▸ **Problem requirements**: Put every line of the entries below into a numbered list, starting with the first line and ending with the line that contains "click(x=977, y=632)", both ends included. Leave out blank lines.

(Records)
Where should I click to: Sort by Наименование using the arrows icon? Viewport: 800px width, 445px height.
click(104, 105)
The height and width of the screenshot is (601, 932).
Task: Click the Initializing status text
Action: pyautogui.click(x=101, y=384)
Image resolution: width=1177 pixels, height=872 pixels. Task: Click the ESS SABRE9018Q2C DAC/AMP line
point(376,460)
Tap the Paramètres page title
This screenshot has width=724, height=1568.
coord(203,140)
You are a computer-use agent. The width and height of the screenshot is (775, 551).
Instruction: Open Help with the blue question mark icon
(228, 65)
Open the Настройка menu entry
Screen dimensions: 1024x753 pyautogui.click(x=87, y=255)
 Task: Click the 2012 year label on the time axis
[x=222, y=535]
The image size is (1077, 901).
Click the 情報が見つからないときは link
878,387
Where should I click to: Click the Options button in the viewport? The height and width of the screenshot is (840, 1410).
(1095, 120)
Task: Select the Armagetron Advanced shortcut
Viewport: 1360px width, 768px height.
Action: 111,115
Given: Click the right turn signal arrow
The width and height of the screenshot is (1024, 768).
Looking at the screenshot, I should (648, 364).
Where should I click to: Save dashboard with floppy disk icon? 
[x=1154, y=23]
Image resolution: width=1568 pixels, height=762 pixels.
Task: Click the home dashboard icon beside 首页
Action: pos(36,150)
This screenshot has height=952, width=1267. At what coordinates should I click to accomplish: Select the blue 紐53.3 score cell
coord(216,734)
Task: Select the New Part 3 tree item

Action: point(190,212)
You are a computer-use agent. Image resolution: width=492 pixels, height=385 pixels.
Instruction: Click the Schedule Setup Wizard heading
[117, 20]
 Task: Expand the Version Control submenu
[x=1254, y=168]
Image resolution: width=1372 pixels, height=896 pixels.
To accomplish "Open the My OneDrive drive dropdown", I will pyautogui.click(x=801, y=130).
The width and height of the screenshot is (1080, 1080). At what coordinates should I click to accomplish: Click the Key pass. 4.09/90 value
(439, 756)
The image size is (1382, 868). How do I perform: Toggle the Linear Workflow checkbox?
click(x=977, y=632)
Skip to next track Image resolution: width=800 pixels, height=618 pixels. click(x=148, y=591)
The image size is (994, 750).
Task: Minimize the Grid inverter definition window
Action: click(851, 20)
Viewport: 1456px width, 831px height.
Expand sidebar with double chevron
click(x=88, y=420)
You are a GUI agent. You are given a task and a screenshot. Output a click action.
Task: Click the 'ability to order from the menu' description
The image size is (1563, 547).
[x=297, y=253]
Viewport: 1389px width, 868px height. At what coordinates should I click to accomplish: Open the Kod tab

▸ **Full response**:
1. Where should I click to: Sort by Наименование using the arrows icon? Viewport: 800px width, 445px height.
2. click(104, 105)
3. The height and width of the screenshot is (601, 932).
4. Task: Click the Initializing status text
5. Action: pyautogui.click(x=101, y=384)
6. Image resolution: width=1177 pixels, height=872 pixels. Task: Click the ESS SABRE9018Q2C DAC/AMP line
7. point(376,460)
8. Tap the Paramètres page title
9. This screenshot has width=724, height=1568.
10. coord(203,140)
11. You are a computer-use agent. The width and height of the screenshot is (775, 551).
12. Instruction: Open Help with the blue question mark icon
13. (228, 65)
14. Open the Настройка menu entry
15. Screen dimensions: 1024x753 pyautogui.click(x=87, y=255)
16.  Task: Click the 2012 year label on the time axis
17. [x=222, y=535]
18. The image size is (1077, 901).
19. Click the 情報が見つからないときは link
20. 878,387
21. Where should I click to: Click the Options button in the viewport? The height and width of the screenshot is (840, 1410).
22. (1095, 120)
23. Task: Select the Armagetron Advanced shortcut
24. Viewport: 1360px width, 768px height.
25. Action: 111,115
26. Given: Click the right turn signal arrow
27. The width and height of the screenshot is (1024, 768).
28. Looking at the screenshot, I should (648, 364).
29. Where should I click to: Save dashboard with floppy disk icon? 
30. [x=1154, y=23]
31. Image resolution: width=1568 pixels, height=762 pixels.
32. Task: Click the home dashboard icon beside 首页
33. Action: pos(36,150)
34. This screenshot has height=952, width=1267. At what coordinates should I click to accomplish: Select the blue 紐53.3 score cell
35. coord(216,734)
36. Task: Select the New Part 3 tree item
37. Action: point(190,212)
38. You are a computer-use agent. Image resolution: width=492 pixels, height=385 pixels.
39. Instruction: Click the Schedule Setup Wizard heading
40. [117, 20]
41.  Task: Expand the Version Control submenu
42. [x=1254, y=168]
43. Image resolution: width=1372 pixels, height=896 pixels.
44. To accomplish "Open the My OneDrive drive dropdown", I will pyautogui.click(x=801, y=130).
45. The width and height of the screenshot is (1080, 1080). At what coordinates should I click to accomplish: Click the Key pass. 4.09/90 value
46. (439, 756)
47. The image size is (1382, 868). How do I perform: Toggle the Linear Workflow checkbox?
48. click(x=977, y=632)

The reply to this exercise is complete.